MD GPI 1.0: Calculating Cost of Unemployment

Why is Underemployment Important?

In order for Maryland to reach its full economic potential, it must be able to employ its human and economic capital to the fullest extent possible. The economic costs of underemployment are the reduction in actual State output resulting from the underutilization of Maryland’s workforce. When social, transportation, or economic barriers prevent workers from achieving their full employment potential, this represents significant loss to the State’s economy.

How Underemployment has Changed Over the Years?

The economic costs and societal impacts stemming from underemployment have steadily risen over the decades. This may be due in part because of a lack of attention given to systemic underemployment conditions and tracking.

Methodology & Data Sources

The MD-GPI uses work by Leete-Guy and Schorr and the quadratic equation approach since it is easier applied to the State level. It would, however, be generally possible to base calculations on data on labor force underutilization compiled for more recent years by the Bureau of Labor Statistics.

The quadratic equation used by Costanza et. al. was developed via a regression using Schor’s (1997) data, BLS data, and another data point based on an assumption that if there is full unemployment, there would also have to be full underemployment as well.

SHORT PROBLEM = Carry on the passage about Maryland's cost of underemployment, picking up right after its last sentence.

SUPPLIED DATA =
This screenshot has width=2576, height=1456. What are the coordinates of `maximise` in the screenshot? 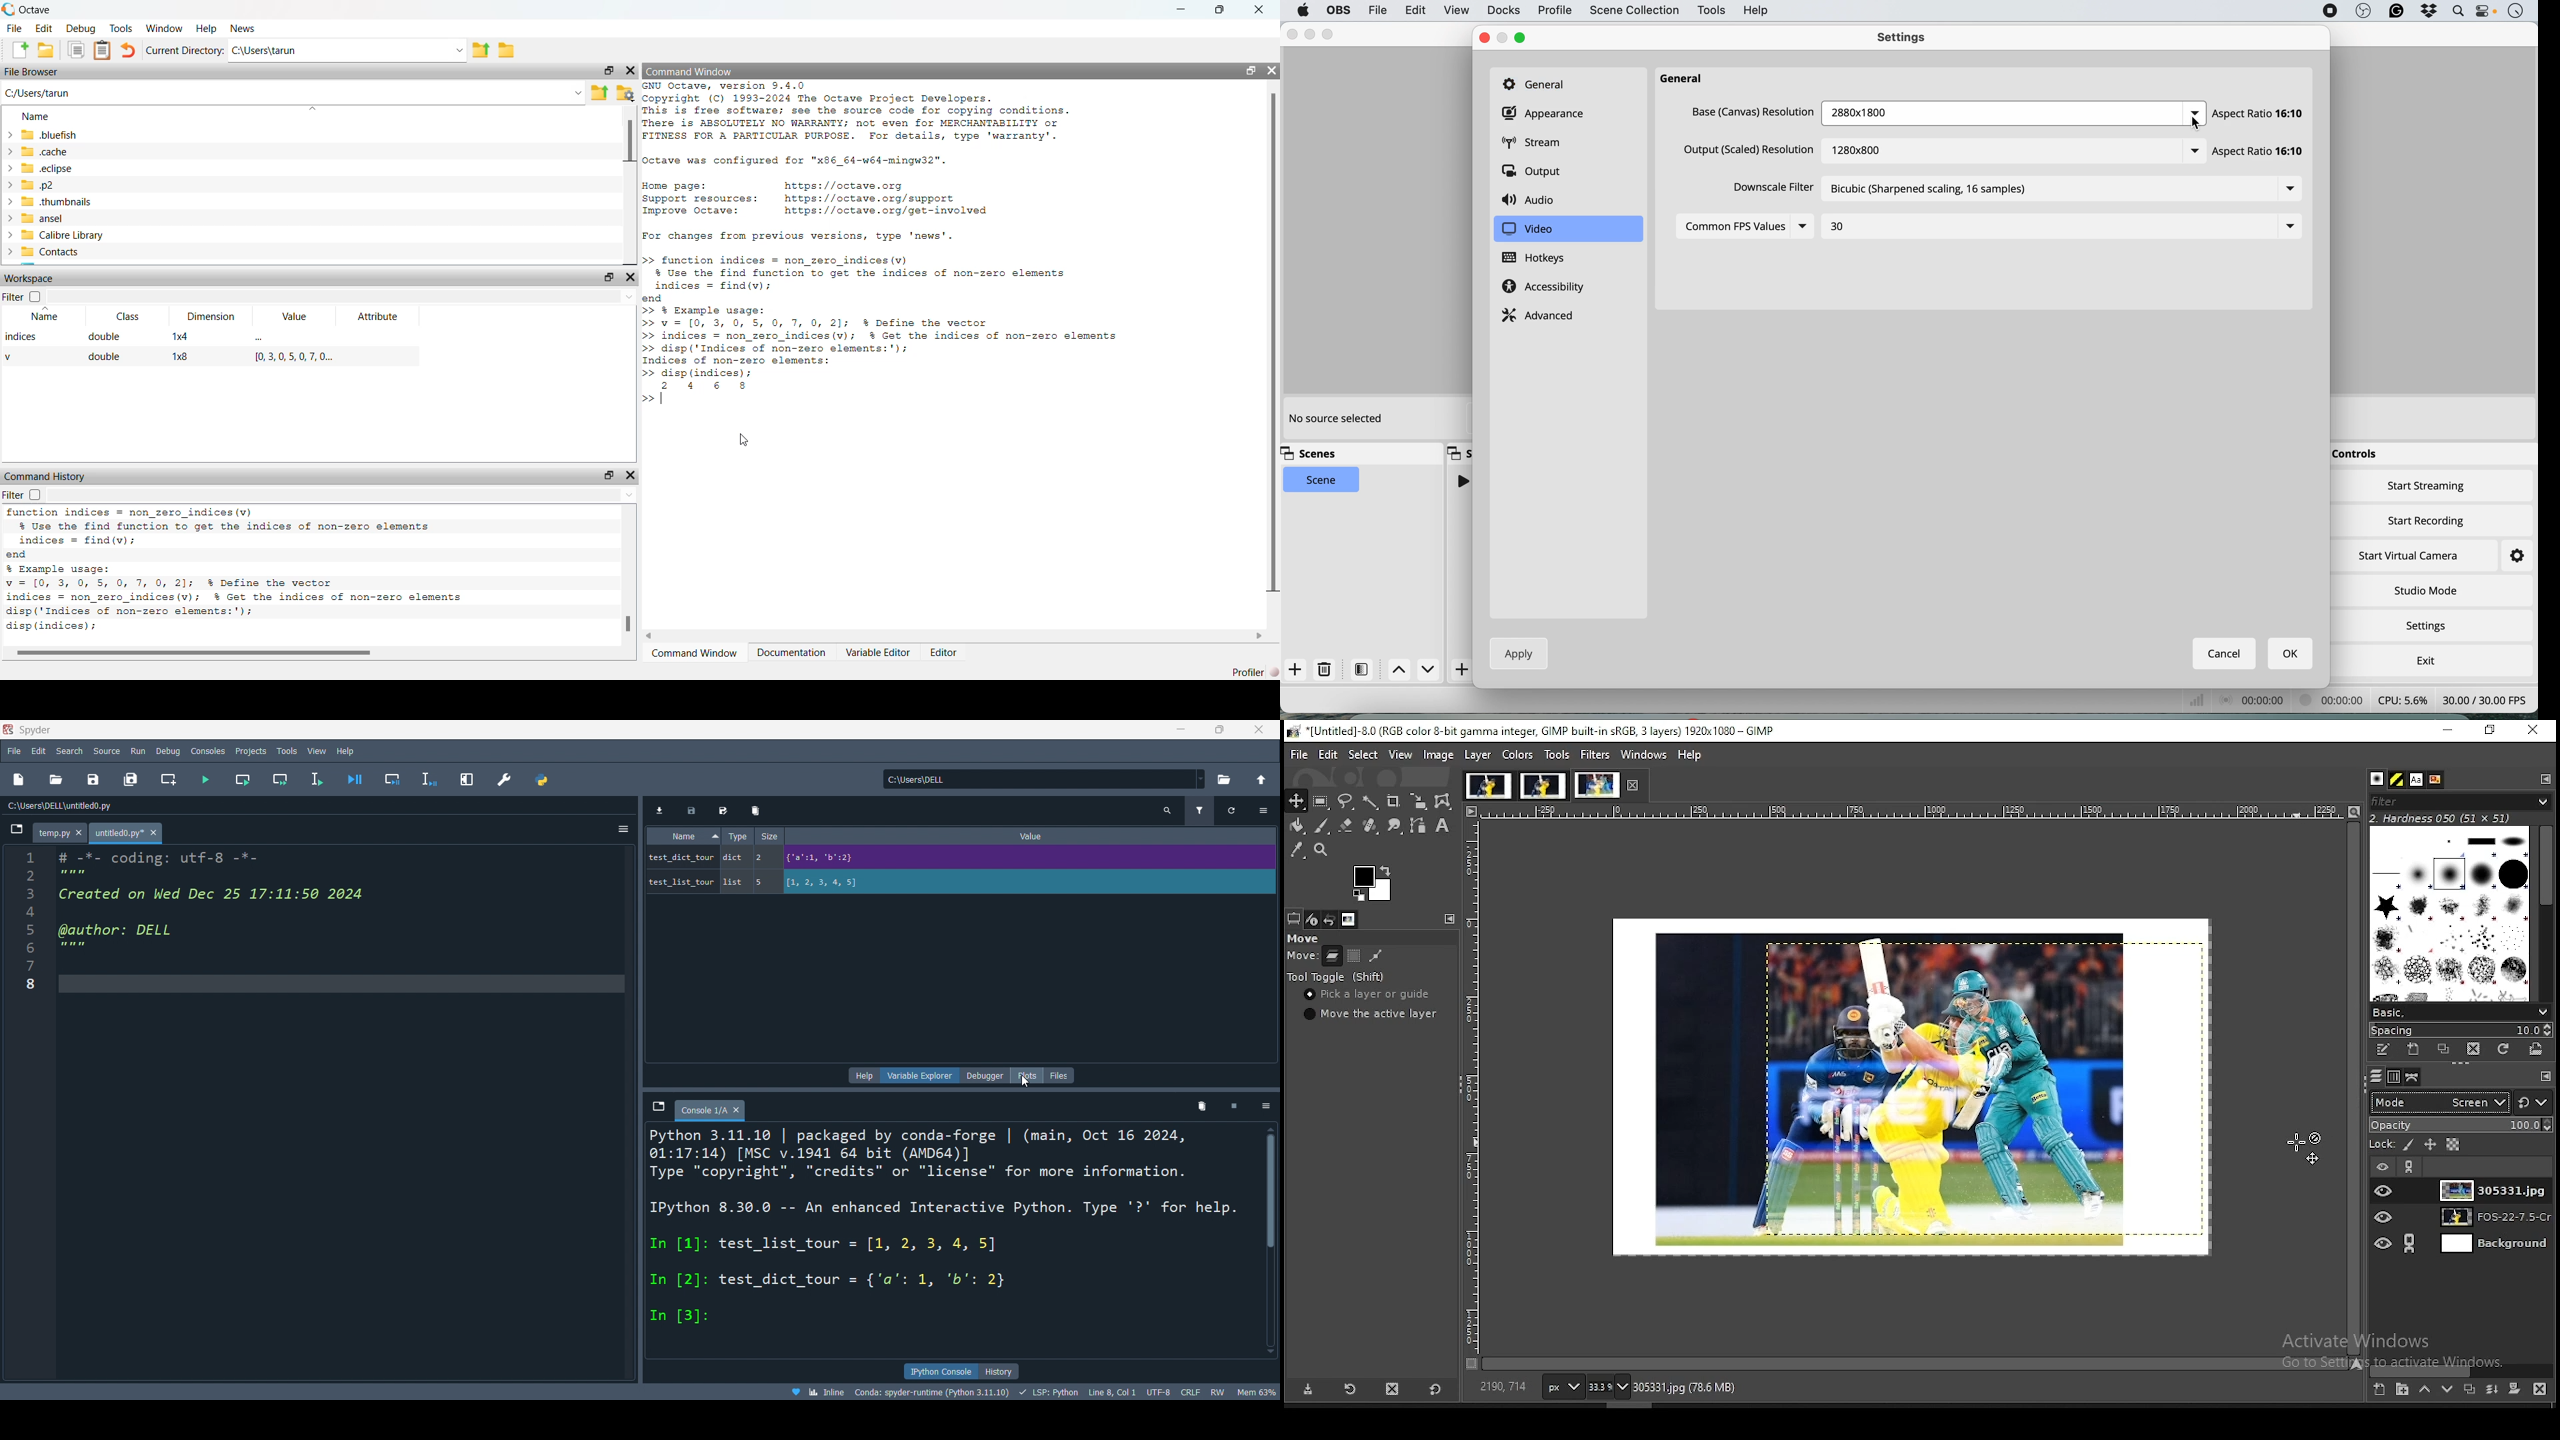 It's located at (1525, 37).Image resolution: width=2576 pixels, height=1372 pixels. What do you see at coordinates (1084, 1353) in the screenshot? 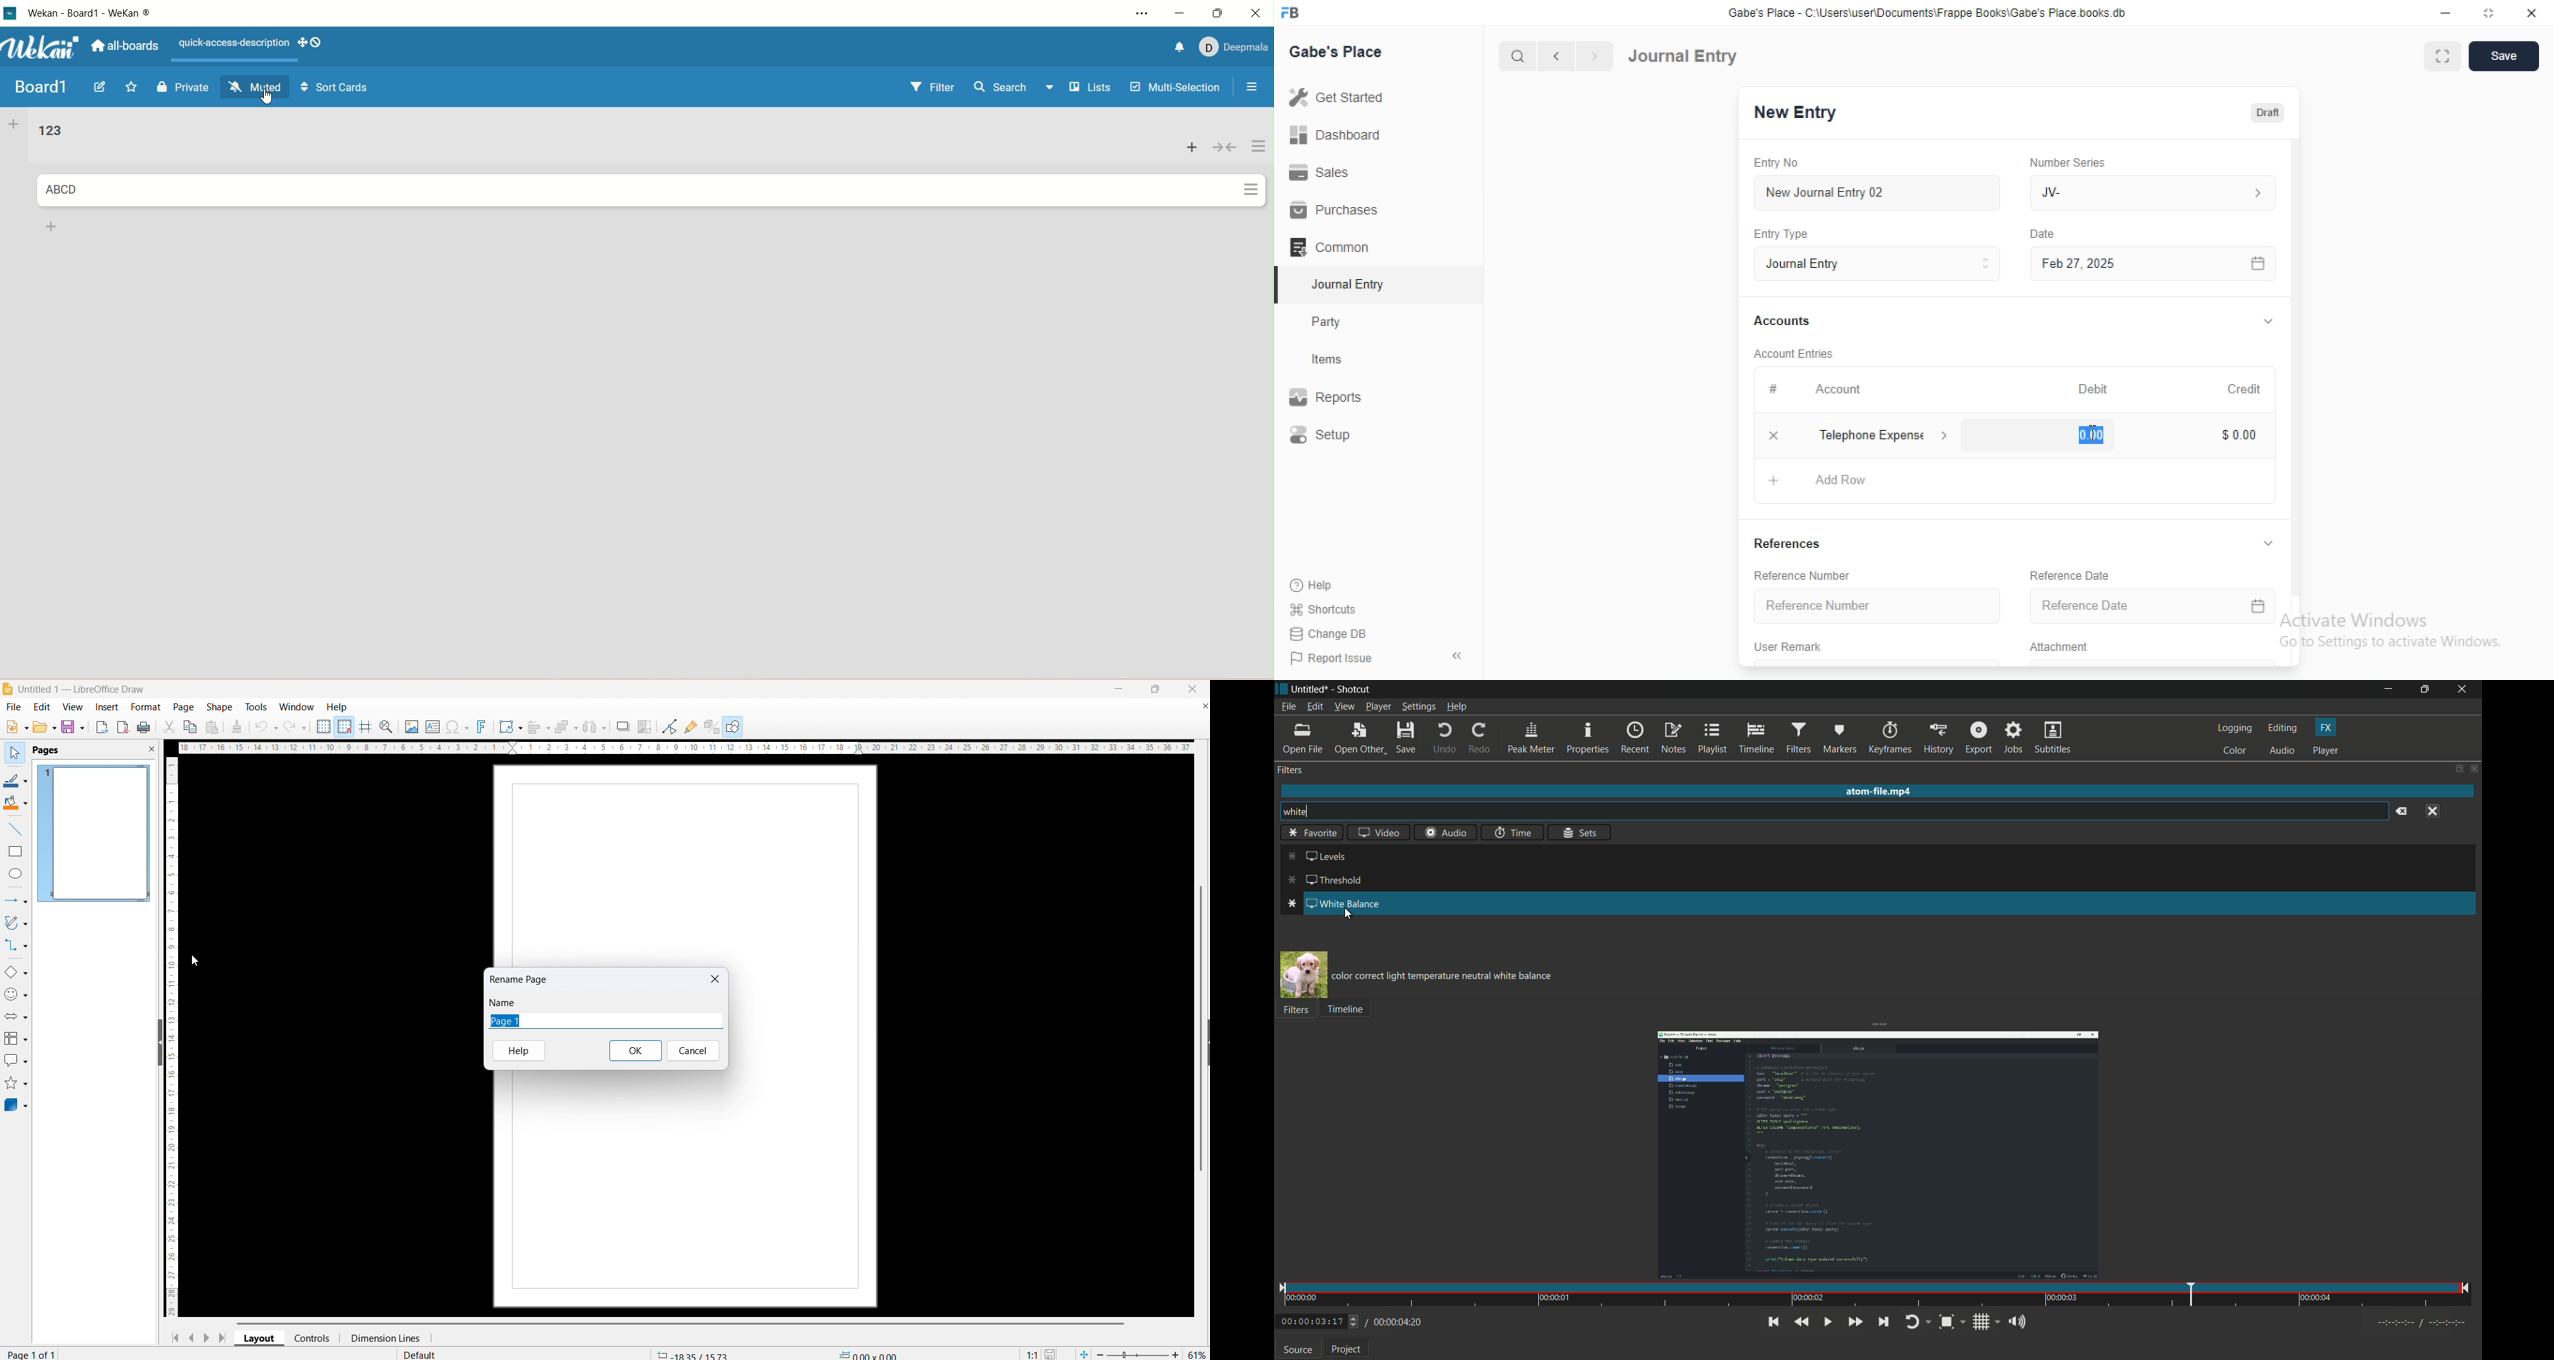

RESULT OF THIS EXERCISE =
Unprovided hours were interpolated linearly between 1969 and 1989. Before 1969 and beyond 1989, the national and previous State GPI studies used the assumption of a continued growth of yearly unprovided hours by 0.59 percent per year. While this is a rather insecure assumption that will need to be refined, and cannot be used without limitations, it is the best available estimate. There will need to be updated numbers such as provided by Leete-Guy and Schorr for future years, or a new methodology based on the BLS labor force underutilization data will need to be developed.

Average hourly wage is per capita personal income divided by 52 divided by 40. Per capita personal income is total personal income divided by total midyear population. LAUS data was not available on a yearly basis from 1976 to 2003, so the mean of monthly numbers was calculated.

Equation

(Number of Underemployed Persons, including Unemployed Persons) Multiplied by (Annual Unprovided Hours per Underemployed Worker) Multiplied by (Average Wage Rate)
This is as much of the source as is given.